When they moved the furniture in, Werner had installed a hasp and staple on the door of this bedroom. He secured it with a padlock.

“Now for a drink,” Pam said grimly.

“I still have to drive into town and mail the letter. But save some for me, please. And this may be the time to tell you about a small variation.”

They had brought sandwiches and a bottle of scotch. Pam tried to open the bottle, but her fingers were trembling too badly. Werner opened it for her and poured some into a plastic glass. She drank it in two pulls, standing, filled the glass again, and sat down at the folding table.

“What kind of a variation? Jack won’t like it unless you cleared it with him.”

“Jack is the point, and I didn’t clear it with him.”

The envelope addressed to Maye’s wife was ready to go, but unsealed. Werner was going to post it in the box in front of the main post office, all the way downtown on Fourth Street. It carried a special-handling stamp and would be delivered in the morning. Werner took out the letter and gave it to Pam.

She looked up after a moment. “It says seven o’clock instead of eight.”

“Remember the story of the Three Little Pigs? The smart little pig made a date with the wolf to pick apples in the morning, and he showed up an hour early. Jack’s a professional wolf. Every now and then, I catch a faint glint. Maybe he thinks he can eat us for breakfast.
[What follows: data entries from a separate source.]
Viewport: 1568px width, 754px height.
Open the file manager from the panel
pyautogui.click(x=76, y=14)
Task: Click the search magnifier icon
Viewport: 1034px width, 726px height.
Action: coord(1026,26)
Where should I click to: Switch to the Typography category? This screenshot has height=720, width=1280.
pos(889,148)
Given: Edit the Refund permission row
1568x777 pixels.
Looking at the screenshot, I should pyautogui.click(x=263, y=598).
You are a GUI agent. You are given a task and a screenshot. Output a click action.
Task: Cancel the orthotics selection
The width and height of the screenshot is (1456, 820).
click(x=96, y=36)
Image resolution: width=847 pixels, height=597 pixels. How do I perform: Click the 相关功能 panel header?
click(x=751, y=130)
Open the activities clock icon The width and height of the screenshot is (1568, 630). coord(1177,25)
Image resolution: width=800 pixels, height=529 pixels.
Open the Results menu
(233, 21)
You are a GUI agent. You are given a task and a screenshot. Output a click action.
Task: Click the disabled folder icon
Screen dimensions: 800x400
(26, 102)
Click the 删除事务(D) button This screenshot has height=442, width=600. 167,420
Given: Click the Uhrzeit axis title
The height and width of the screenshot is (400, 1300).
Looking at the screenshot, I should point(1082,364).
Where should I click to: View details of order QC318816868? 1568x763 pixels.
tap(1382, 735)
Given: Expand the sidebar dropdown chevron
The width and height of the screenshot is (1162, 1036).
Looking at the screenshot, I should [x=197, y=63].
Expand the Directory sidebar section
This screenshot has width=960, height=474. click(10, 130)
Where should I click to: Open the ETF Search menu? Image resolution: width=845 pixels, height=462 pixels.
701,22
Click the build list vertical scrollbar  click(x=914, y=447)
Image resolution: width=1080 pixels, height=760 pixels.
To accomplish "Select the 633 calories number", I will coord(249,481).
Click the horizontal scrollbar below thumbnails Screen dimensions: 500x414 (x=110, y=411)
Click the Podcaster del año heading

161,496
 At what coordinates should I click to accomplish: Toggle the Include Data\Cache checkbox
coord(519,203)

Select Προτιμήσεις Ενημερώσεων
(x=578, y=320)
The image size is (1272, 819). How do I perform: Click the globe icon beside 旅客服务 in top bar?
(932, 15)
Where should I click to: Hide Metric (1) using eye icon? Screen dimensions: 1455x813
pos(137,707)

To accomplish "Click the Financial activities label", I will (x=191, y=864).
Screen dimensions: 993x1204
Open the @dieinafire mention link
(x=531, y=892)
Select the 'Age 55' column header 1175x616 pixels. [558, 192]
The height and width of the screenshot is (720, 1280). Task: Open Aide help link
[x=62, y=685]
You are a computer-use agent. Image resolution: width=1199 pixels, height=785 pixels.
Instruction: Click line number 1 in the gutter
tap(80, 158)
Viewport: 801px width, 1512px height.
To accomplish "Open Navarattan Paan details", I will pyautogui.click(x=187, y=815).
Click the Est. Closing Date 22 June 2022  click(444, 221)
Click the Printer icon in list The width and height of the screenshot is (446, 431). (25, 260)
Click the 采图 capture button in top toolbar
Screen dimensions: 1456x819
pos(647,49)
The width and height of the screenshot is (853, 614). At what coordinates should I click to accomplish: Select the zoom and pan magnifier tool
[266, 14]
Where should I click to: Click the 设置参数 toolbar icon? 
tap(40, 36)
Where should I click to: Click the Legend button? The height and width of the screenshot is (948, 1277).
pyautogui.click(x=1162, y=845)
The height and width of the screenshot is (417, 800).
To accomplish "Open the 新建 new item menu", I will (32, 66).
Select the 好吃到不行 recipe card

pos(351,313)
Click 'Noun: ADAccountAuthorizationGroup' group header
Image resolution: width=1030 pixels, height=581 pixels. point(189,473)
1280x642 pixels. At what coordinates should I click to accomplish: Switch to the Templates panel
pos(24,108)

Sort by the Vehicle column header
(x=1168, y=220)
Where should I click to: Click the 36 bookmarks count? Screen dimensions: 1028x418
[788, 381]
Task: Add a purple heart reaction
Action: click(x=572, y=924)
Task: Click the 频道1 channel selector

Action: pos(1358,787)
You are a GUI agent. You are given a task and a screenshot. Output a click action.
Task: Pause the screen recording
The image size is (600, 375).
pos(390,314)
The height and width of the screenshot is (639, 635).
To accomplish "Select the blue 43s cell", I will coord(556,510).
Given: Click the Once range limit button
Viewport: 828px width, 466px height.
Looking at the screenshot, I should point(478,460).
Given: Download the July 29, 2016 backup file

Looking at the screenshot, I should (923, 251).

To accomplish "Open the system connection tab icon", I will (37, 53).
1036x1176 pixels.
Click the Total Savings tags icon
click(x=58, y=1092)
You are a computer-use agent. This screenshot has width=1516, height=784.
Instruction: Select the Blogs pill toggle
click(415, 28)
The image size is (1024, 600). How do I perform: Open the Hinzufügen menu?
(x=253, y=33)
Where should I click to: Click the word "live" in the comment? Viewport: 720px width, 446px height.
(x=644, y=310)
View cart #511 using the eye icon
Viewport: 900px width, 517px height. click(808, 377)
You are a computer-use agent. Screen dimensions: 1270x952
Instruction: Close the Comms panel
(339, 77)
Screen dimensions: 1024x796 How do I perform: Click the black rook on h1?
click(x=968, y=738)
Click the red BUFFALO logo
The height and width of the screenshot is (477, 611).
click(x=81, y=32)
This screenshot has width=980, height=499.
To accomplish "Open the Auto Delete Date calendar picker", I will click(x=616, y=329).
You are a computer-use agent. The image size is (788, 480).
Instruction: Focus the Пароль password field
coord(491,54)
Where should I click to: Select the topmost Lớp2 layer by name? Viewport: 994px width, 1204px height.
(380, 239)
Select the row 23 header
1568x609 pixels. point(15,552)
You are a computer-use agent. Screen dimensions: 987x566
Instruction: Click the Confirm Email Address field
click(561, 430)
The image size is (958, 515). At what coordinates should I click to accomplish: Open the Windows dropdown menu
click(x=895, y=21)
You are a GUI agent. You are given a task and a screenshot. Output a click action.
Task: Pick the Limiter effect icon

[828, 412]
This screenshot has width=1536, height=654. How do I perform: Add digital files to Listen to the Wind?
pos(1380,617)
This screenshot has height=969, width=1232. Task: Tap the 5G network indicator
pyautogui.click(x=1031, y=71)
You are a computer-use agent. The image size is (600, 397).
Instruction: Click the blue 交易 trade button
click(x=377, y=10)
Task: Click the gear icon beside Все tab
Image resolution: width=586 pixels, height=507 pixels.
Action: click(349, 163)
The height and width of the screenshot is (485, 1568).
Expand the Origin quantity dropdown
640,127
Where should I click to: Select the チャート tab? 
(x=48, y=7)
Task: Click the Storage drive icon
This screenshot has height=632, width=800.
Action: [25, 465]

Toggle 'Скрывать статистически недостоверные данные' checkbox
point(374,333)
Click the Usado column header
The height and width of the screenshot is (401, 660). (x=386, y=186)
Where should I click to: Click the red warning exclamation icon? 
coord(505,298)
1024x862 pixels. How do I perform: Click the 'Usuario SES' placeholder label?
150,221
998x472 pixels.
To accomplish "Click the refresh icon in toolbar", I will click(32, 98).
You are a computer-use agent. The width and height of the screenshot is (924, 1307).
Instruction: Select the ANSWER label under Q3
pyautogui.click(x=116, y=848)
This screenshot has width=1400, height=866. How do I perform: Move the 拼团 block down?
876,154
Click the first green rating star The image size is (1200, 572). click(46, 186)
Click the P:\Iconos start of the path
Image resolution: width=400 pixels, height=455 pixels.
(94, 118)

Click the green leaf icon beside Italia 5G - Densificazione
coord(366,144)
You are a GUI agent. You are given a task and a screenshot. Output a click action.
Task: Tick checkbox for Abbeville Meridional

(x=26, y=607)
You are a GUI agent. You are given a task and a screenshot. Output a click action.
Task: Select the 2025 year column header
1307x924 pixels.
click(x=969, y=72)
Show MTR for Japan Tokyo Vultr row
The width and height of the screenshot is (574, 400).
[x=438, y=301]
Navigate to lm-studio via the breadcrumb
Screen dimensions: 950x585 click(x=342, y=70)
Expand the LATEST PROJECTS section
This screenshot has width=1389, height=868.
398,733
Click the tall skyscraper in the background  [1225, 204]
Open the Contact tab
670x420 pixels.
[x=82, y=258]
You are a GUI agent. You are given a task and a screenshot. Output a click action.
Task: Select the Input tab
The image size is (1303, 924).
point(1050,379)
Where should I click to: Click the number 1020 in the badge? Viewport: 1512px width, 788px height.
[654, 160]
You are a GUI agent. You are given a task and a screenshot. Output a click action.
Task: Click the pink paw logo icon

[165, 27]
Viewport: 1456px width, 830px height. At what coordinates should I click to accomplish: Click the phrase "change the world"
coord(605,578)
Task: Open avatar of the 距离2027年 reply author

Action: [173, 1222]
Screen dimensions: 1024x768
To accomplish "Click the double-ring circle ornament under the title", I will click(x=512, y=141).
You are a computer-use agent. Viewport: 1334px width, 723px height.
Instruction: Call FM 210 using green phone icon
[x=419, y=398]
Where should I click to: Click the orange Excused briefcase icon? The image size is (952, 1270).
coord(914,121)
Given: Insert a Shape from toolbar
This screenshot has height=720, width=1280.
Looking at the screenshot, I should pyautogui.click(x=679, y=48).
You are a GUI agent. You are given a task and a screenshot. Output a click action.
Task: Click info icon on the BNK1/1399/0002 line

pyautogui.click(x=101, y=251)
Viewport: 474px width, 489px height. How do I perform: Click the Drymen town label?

Maybe he begins to wonder if three-thirds might be a rounder figure than one-third. Haven’t you seen some of that?”

“Werner,” she said pleadingly, “why don’t we call it off?”

“That won’t be necessary.” He took the letter back, refolded it carefully, and licked the envelope. “He has a gun, and we both have guns, but that doesn’t make us equal. Neither one of us is a gun person. So we’ve got to look dumb and stay a step ahead of him. When we sit down at eight to count the money, I want our two-thirds to be somewhere else. That way we have a chance of hanging onto it.”

She was staring at him. “I thought for a minute you were going to do him out of his third.”

“Too risky. I’m willing to live up to the deal. I just don’t want to get screwed.”

After a moment, she laughed. “They say a crisis brings out a person’s real character. This is a crisis, and maybe this is your true character.”

She leaned across, took his face in both hands, gave it a quick shake, and kissed him hard on the mouth.